● Task requirements
Please set down only the lines from the one containing "Where should I" through the end of the entries below, exactly, minus any pictures.

● Extracted records
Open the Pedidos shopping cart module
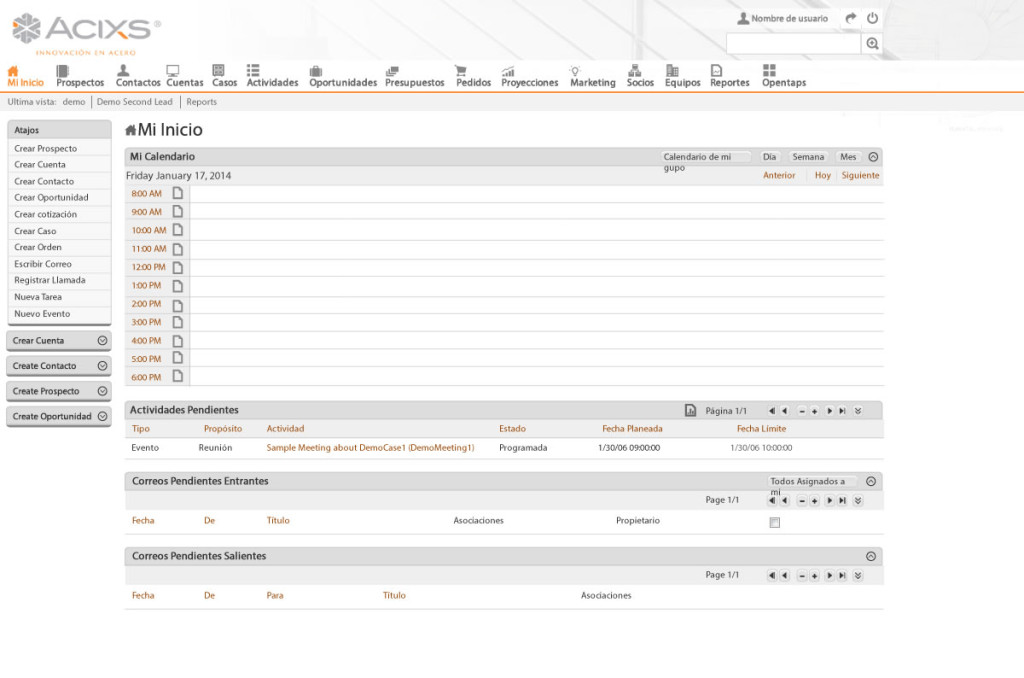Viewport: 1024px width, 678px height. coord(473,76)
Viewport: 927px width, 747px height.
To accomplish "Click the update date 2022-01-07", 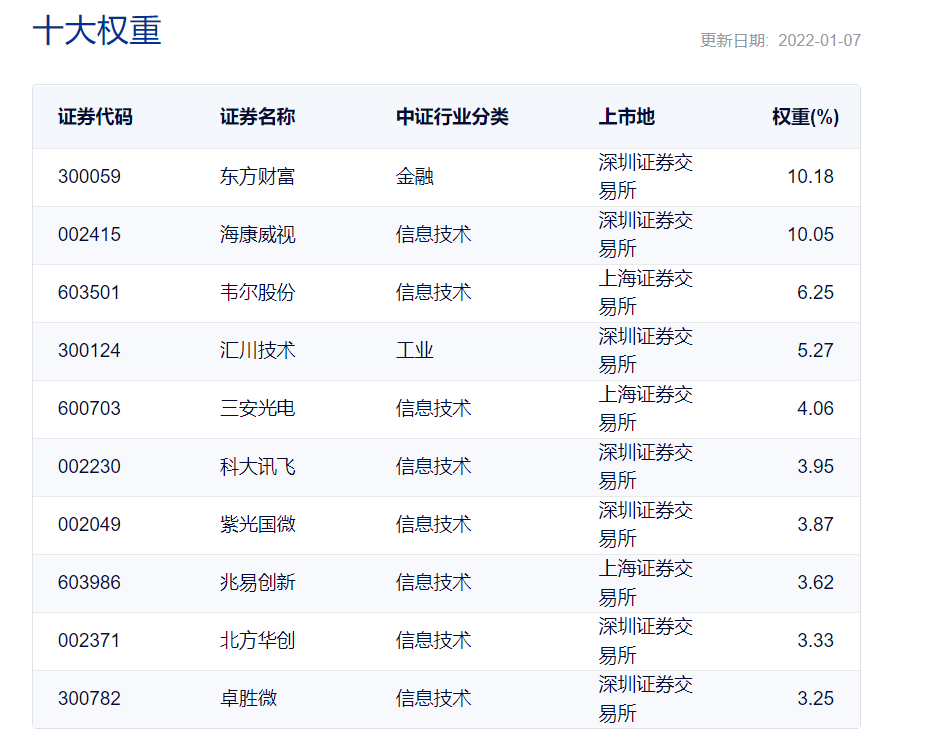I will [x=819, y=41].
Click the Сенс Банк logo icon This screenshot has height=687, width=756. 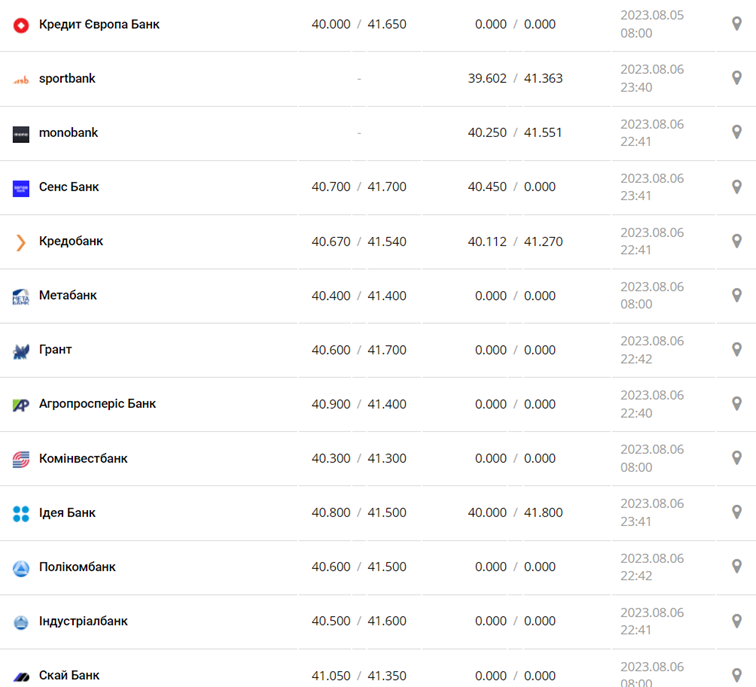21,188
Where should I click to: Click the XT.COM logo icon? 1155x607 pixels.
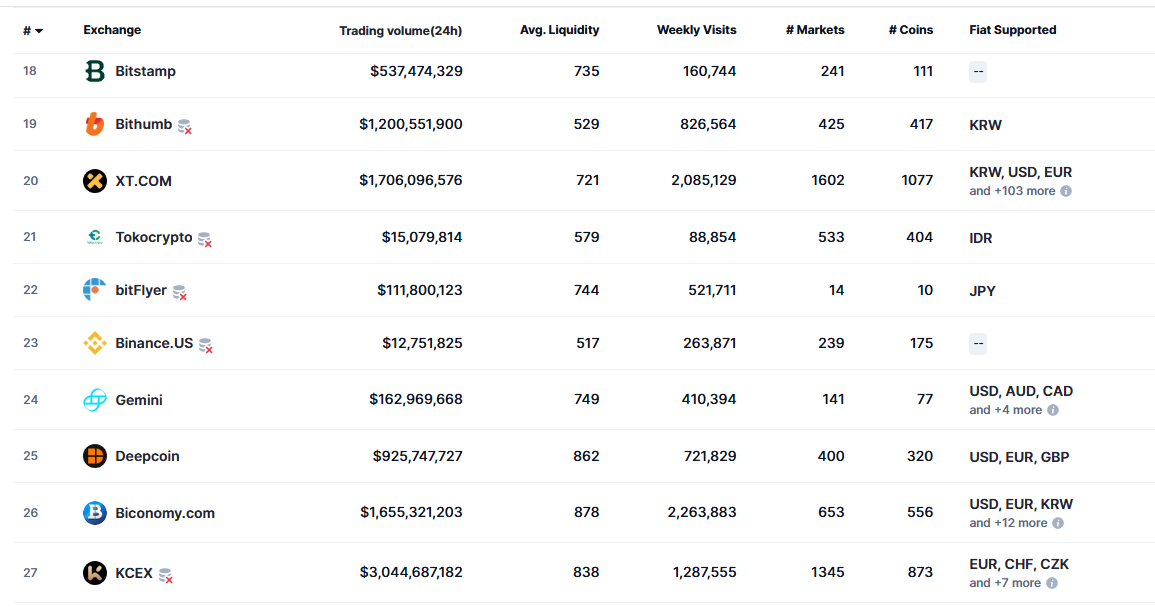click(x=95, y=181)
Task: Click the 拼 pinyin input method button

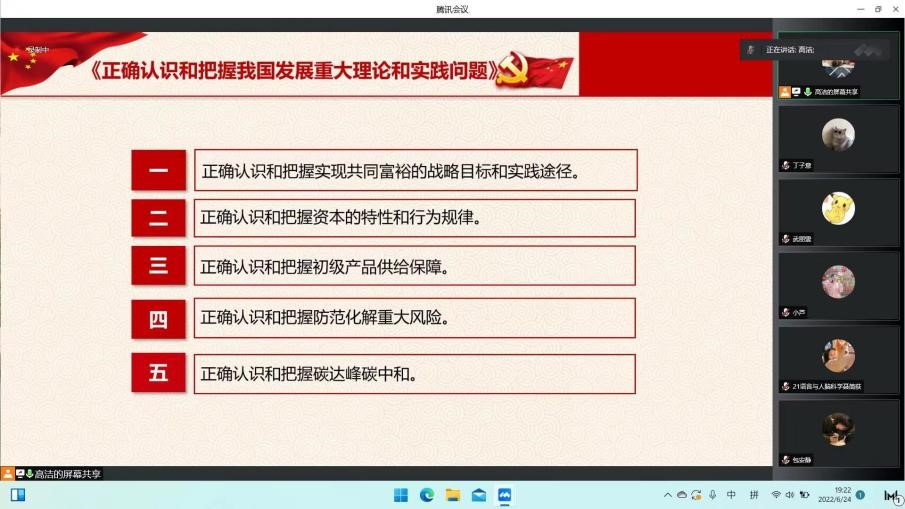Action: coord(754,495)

● Answer section
Where should I click to: Click the XT.COM logo icon? 1155x607 pixels.
click(x=95, y=181)
Task: Click the 拼 pinyin input method button

Action: coord(754,495)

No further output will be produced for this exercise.